An estimated €2bn in income is being lost to the Irish economy this year as banks withdraw hedging lines of credit from smaller corporate clients in an effort to conserve capital, according to treasury consultants.
The withdrawal of the facilities, which businesses use to fix rates on debt or to protect against adverse moves in currencies, is taking billions out of the economy in extra costs and lost value-at-risk, according to John Finn, managing director of Treasury Solutions.
"Banks are so tight on capital right now they're not able to put lines in place," he said.
"The problem is they won't allow companies to hedge. Customers are stuck on the spot rate with no certainty. They're totally exposed to the market."
In order to fix interest rates on debt or to hedge forward foreign exchange, companies need hedging lines approved by the bank, as swaps, forward contracts and other derivatives require a certain amount of capital.

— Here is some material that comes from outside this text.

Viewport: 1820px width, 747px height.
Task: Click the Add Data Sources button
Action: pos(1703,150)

But many banks are pulling back on these lines of credit, especially to smaller corporate customers, hampering investment, expansion and export opportunities.

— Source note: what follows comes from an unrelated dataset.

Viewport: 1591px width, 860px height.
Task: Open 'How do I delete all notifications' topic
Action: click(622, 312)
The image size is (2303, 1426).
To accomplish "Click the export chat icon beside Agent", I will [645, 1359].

"It's a bigger problem for the large SME which isn't multi-banked," said one senior banker.
"There is no question that capital is tighter and it's a very volatile market with big derivative risks."
There is an estimated €50bn in debt to non-property companies in the Irish economy.
A regular interest rate cycle would see a rise of 2%-3% from trough to peak over two or three years. Finn said this put a minimum of €2bn in extra costs or value-at-play here over that time period.
In the case of exports and imports the non-eurozone figures for 2009 were €50bn and €34bn, respectively.
The gap between high and low of the various currencies against the euro averaged 20%-25% in the year. This suggests a value at risk of €16.8bn-€21bn. Because larger companies are reasonably good at hedging and have internal capacity for managing risks, it would not be unreasonable to assume that there is €1bn-plus of value there each year, according to Finn.
He estimates at least €35bn in the Irish economy is totally exposed to rising rates if Jean-Claude Trichet or any of the other major central bankers change policy in the next year.
"In an environment where interest rates are low and expected to rise, most companies will be looking to fix," said Finn.
"Treasurers have nowhere to go to sort this out quickly."